In a decision made on Tuesday, a CER commission ordered Calgary-based Pembina to consent to receive, deliver and transport oil from CNOOC Marketing Canada through connection facilities linking the Woodland feeder pipeline to storage tanks that CNOOC subleases from Pembina.

The CER also directed the two companies to negotiate in good faith over commercial terms for the connectivity.

"Failing which, either party may apply to the Commission for determination of the reasonable commercial terms for that use," the CER said in its ruling.

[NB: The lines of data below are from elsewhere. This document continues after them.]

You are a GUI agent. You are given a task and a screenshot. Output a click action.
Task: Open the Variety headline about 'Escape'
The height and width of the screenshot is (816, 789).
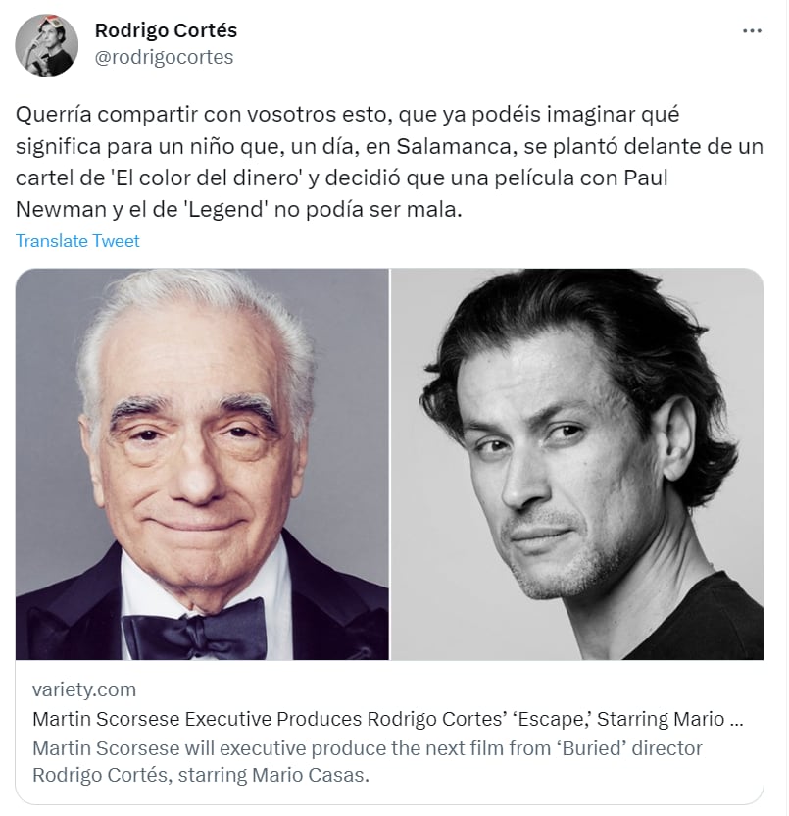388,719

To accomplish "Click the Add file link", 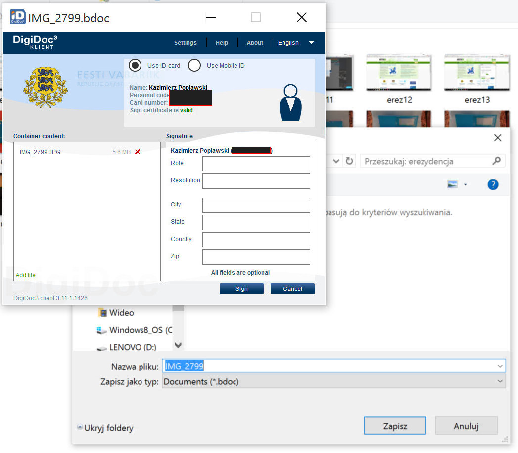I will [x=26, y=275].
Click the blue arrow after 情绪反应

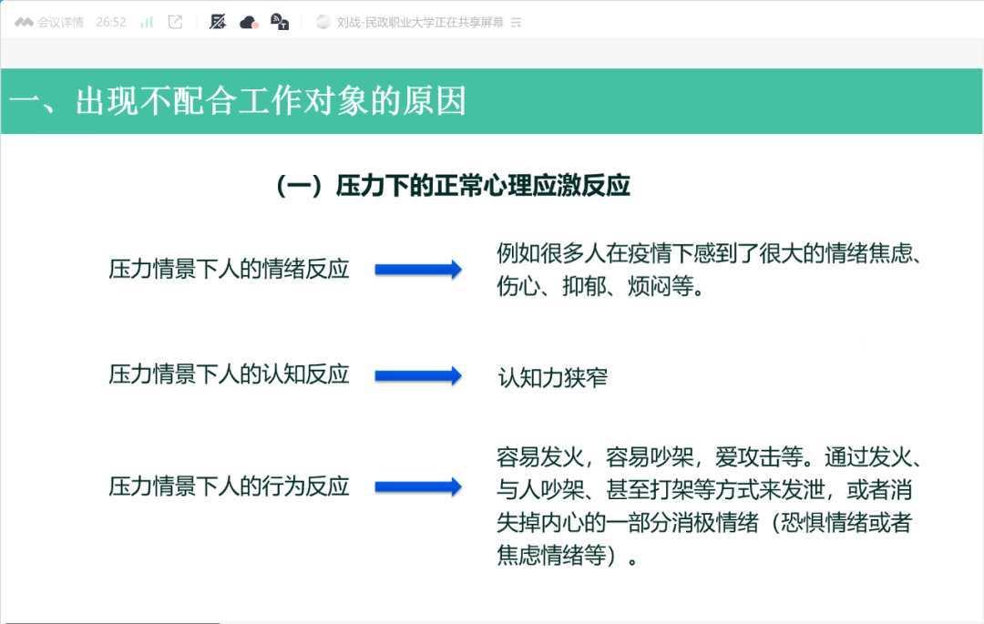[x=418, y=269]
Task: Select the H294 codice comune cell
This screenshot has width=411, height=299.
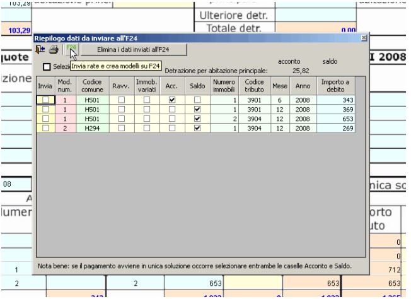Action: click(92, 128)
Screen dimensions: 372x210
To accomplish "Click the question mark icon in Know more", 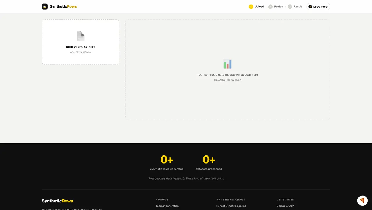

The Edmonton terminal is part of the TransMountain pipeline system and is fed by 20 feeder pipelines coming from different parts of Alberta. The terminal consists of 35 storage tanks with roughly 8 million barrels of capacity.

CNOOC, which has oil sands and shale assets in Canada, filed a complaint last April saying that in 2021 Pembina had refused to provide connectivity from the Woodland pipeline to one of its three leased tanks.

Neither company immediately responded to requests for comment.